To export a shape to a PNG file, use:
curv -o foo.png [options] foo.curv
Use the -v flag to get progress and render time information written to stderr.
This exports a rectangular image of everything inside of the shape's bounding box. Pixels outside the shape's boundary are set to white by default (see Background Colour below).
The size of the image in pixels is determined by command line options:
-O xsize=<width of image in pixels> -O ysize=<height of image in pixels>
These are both optional.
- If one of these values is specified, the other value is computed so as to preserve the aspect ratio of the shape's bounding box.
- If neither is specified, the aspect ratio is preserved and the larger dimension is set to 500 pixels.
- If both
xsizeandysizeare specified, then the shape is "letterboxed" inside the image, adding a horizontal or vertical white border if necessary to preserve the shape's aspect ratio.
You can control the bounding box, and add a border around the shape, by writing Curv code. For example, to export a unit circle with a border thickness of 0.1:
let shape = circle; in shape >> set_bbox [shape.bbox[MIN]-0.1, shape.bbox[MAX]+0.1]
The results are similar to creating a screen shot of the Viewer window.
- If neither
xsizenorysizeis specified, the image size defaults to 500×500 pixels. - If exactly one is specified, you get a square image.

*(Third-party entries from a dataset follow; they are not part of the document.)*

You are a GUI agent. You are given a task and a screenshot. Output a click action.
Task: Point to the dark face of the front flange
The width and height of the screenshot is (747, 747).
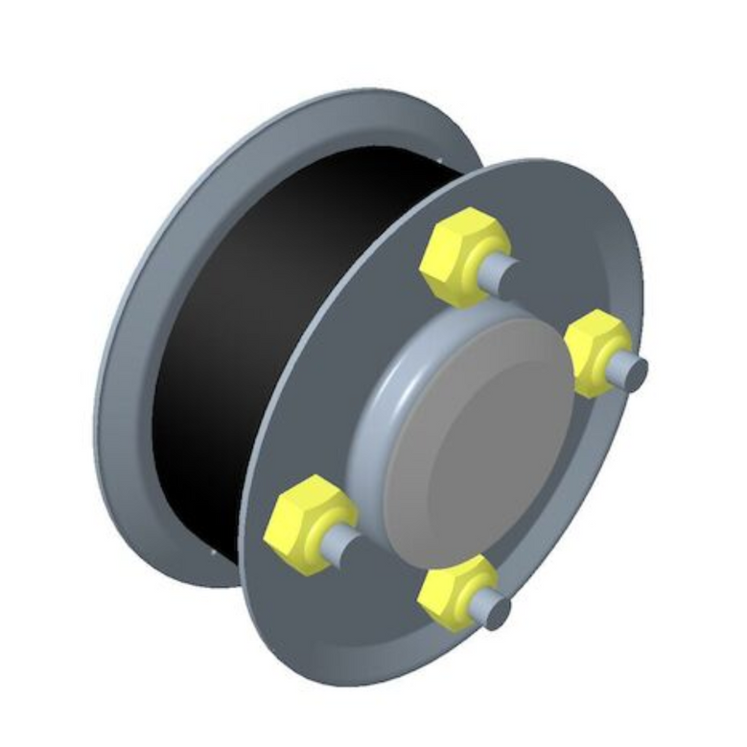click(316, 384)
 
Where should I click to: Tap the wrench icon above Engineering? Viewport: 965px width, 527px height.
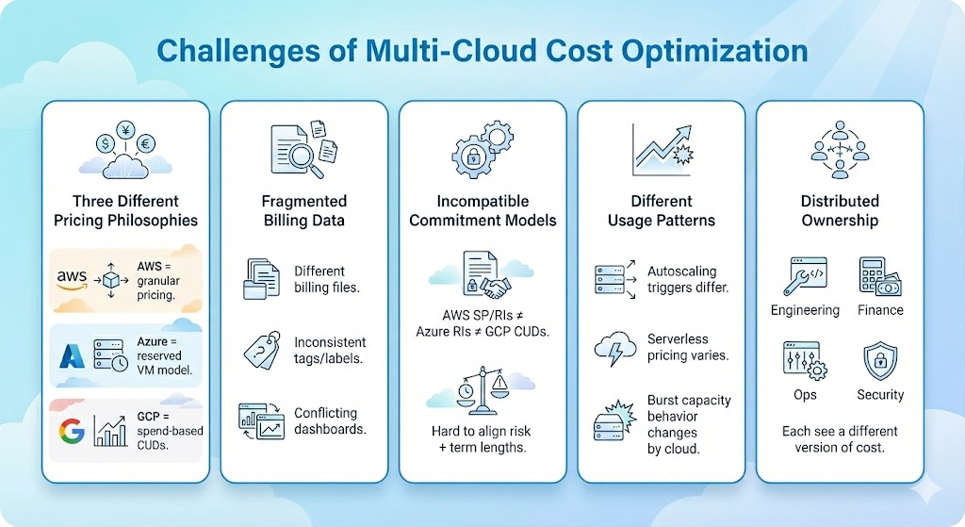pyautogui.click(x=804, y=275)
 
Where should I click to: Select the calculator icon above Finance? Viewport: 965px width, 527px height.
pyautogui.click(x=876, y=275)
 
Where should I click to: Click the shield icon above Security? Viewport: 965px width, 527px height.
pyautogui.click(x=881, y=360)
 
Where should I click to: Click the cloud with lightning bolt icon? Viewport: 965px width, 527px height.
pyautogui.click(x=613, y=349)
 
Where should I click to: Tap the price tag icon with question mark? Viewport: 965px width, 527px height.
pyautogui.click(x=256, y=351)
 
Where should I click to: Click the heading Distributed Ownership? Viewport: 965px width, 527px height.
pyautogui.click(x=839, y=210)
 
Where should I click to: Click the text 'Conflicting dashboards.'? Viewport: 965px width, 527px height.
pyautogui.click(x=330, y=420)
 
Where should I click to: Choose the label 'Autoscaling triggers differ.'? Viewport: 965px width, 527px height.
pyautogui.click(x=688, y=279)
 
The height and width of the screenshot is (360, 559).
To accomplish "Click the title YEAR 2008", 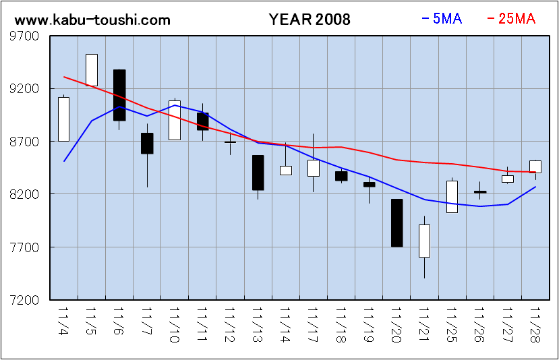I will [x=310, y=20].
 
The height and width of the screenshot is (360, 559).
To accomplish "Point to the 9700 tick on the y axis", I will [x=24, y=36].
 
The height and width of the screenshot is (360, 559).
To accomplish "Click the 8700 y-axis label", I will [x=24, y=142].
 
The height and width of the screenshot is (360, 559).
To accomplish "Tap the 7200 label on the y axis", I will [x=24, y=300].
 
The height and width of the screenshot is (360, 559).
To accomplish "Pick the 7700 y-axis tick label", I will [x=24, y=247].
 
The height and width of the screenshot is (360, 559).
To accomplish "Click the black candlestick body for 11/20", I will [x=396, y=222].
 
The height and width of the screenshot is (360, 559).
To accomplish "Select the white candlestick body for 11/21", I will [x=424, y=241].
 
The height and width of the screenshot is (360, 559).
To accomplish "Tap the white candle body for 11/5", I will [x=92, y=69].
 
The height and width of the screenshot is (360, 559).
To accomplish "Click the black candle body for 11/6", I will [x=119, y=95].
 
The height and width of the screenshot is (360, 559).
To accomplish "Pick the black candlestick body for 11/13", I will [x=258, y=173].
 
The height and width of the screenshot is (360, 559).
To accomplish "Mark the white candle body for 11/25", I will [x=452, y=196].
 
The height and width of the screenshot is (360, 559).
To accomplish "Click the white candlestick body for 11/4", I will [x=63, y=119].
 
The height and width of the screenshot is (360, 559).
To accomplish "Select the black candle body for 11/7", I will [x=147, y=143].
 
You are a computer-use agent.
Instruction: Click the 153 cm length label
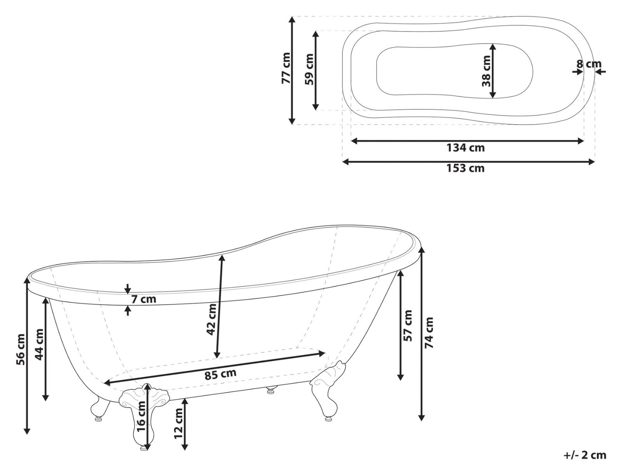tap(465, 168)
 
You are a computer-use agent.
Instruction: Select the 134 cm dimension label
tap(465, 148)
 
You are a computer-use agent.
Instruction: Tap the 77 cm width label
tap(286, 68)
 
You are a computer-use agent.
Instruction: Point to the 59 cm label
tap(309, 69)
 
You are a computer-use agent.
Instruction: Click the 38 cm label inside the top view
tap(486, 71)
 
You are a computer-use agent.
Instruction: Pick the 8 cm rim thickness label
tap(589, 64)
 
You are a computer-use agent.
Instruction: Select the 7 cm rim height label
tap(143, 299)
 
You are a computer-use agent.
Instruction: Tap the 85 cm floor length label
tap(220, 374)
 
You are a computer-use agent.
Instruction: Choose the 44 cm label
tap(39, 344)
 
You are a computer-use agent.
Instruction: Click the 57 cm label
tap(407, 325)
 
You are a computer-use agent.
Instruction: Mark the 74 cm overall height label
tap(429, 333)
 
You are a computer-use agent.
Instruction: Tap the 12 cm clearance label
tap(178, 424)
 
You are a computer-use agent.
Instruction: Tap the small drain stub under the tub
tap(271, 390)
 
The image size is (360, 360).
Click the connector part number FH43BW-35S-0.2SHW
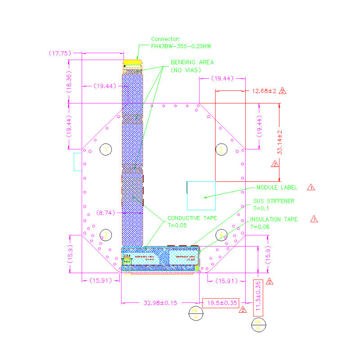tap(181, 46)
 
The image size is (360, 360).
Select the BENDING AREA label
tap(192, 62)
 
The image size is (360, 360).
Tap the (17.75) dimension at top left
tap(60, 53)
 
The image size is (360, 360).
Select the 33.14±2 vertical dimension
tap(279, 143)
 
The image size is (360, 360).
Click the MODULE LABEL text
tap(279, 188)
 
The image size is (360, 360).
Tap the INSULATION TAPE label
tap(274, 219)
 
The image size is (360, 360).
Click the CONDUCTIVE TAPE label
tap(192, 218)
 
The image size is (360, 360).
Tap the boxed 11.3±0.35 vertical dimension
tap(258, 297)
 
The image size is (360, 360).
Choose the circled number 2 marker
tap(220, 149)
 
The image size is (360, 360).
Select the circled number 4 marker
tap(221, 234)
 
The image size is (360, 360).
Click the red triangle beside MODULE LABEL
tap(310, 187)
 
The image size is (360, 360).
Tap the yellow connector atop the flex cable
tap(132, 62)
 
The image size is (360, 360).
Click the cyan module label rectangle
tap(201, 196)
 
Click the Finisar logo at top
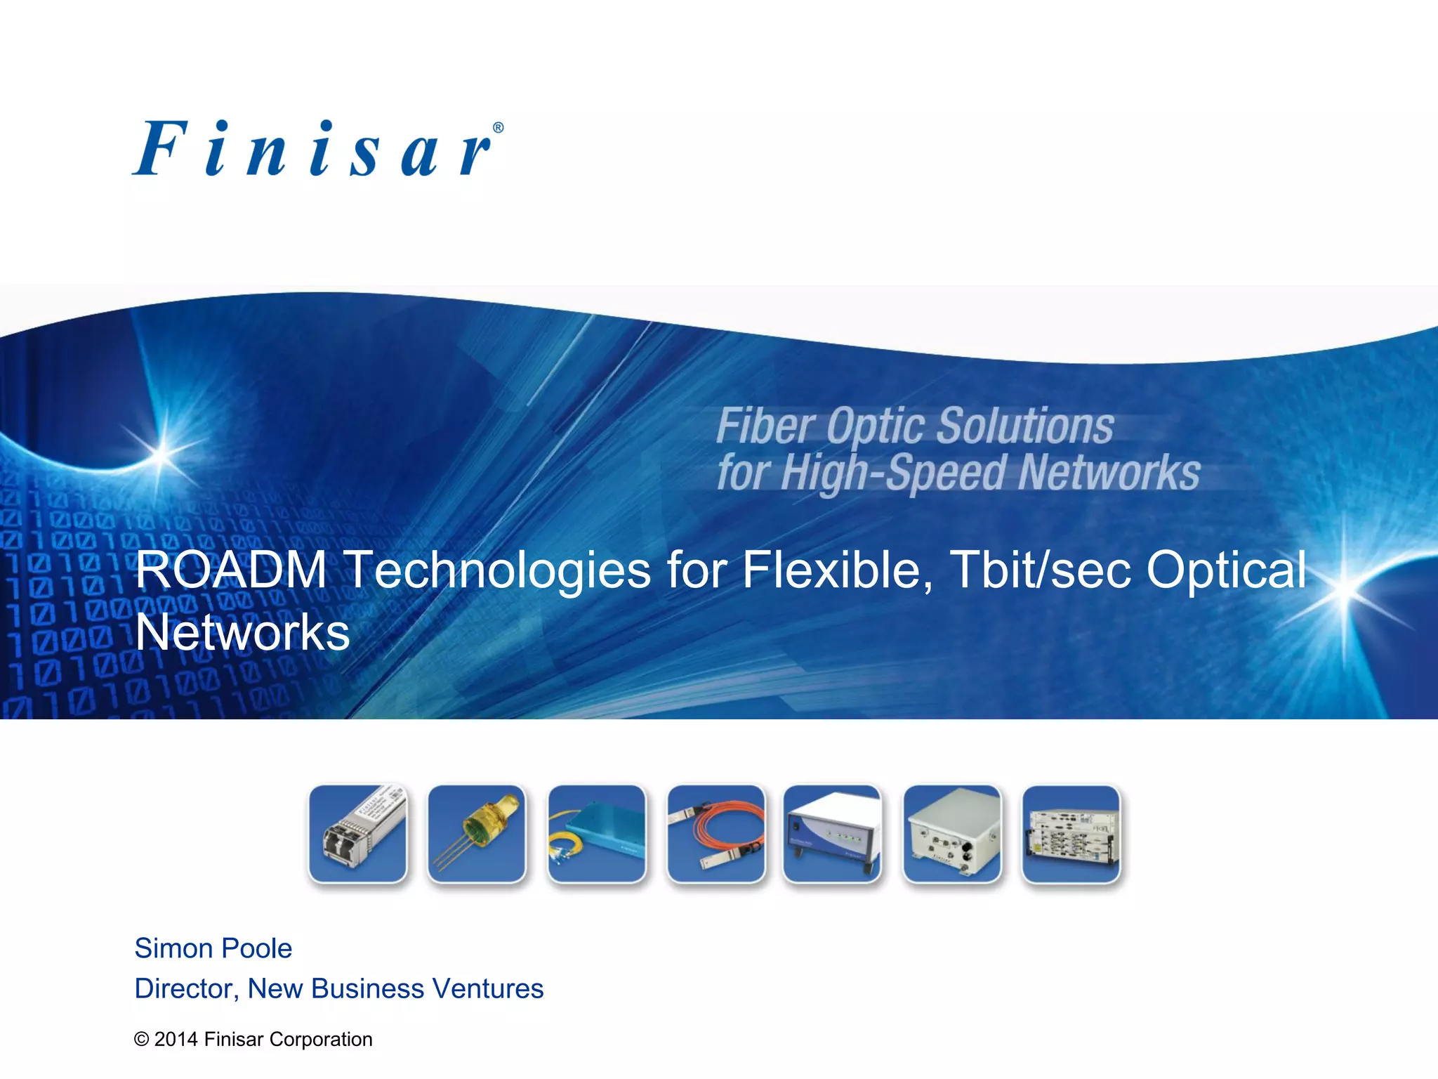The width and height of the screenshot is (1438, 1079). point(316,149)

There are no options yet for controlling the camera position,
so for now I modify the source code:
I rotate the shape and shrink the bbox using set_bbox to zoom in.
The command line option:
-O bg=<colour>
sets the background colour for 2D and 3D image export. It defaults to white.
<colour> is a Curv colour expression.
For example, try -Obg=black.
See shapes/Colour.rst for more colour expressions.
By default, images are exported using 4× spatial antialiasing. This provides good results in most cases. You can override this using:
-O aa=<supersampling factor>
where 1 means no anti-aliasing.
You can export a single frame from an animation of a time varying shape by using:
-O fstart=<frame start time, in seconds>
fstart defaults to 0.
If you want to make an animated GIF or a video file, then you can export a PNG image sequence using these options:
-O animate=<length of animation, in seconds> -O fdur=<animation frame duration, in seconds>
and by including a * in the name of the output file.
The * is replaced by a sequence number in each of the image files
that is exported. Use -O fstart= if you don't want the animation to
start at time 0.
For example, try this:
curv -o "*.png" -Oxsize=300 -Oanimate=tau -Ofdur=1/25 examples/pulsate.curv
Numeric -O arguments are Curv expressions. The pulsate.curv demo uses
sin t to vary its shape over time t, and tau (6.28)
is the period of the sin function, so this animation repeats
every 6.28 seconds. We use -Ofdur=1/25 to specify
a frame rate of 25 frames per second.
Once you have an image sequence, you can convert this other formats using many different third party tools and web services.
To convert the pulsate image sequence to an animated GIF using Image Magick 7, try:
magick -delay 0.04 *.png pulsate.gif
GIF is the worst available animation file format. The files are 20× larger than they should be, and there can be serious artifacts due to compressing the number of colours down to 256. However, many popular web services will allow you to post animated GIFs, but they won't let you post video files. So the animated GIF format persists.
To convert the pulsate image sequence
to a WEBM file using ffmpeg, try:
ffmpeg -i %03d.png -r 25 pulsate.webm
WEBM is a popular, open source and royalty free
video file format. The pulsate video needs to be looped, but you enable that
in your viewer, or in your HTML5 <video> tag, not in the WEBM file itself.
As an advanced feature, you can turn on temporal antialiasing using:
-O taa=<supersampling factor> -O fdur=<animation frame duration, in seconds>
It is disabled by default. This works for exporting either image sequences, or individual frames.
Whether temporal antialiasing improves the quality of an animation depends in part on the frame rate. Consider that spatial antialiasing only improves image quality if the pixels are too small to see. If you blow up the pixels so that they are huge, then the resulting image just looks blurry. Likewise, TAA can make an animation look better by removing quantization artifacts, but it is best used when the frame rate is too high for you to perceive the individual frames, otherwise you will see exaggerated motion blur. So, you wouldn't use this for a low frame rate animated GIF, unless you are using TAA as a hack to create an artistic effect.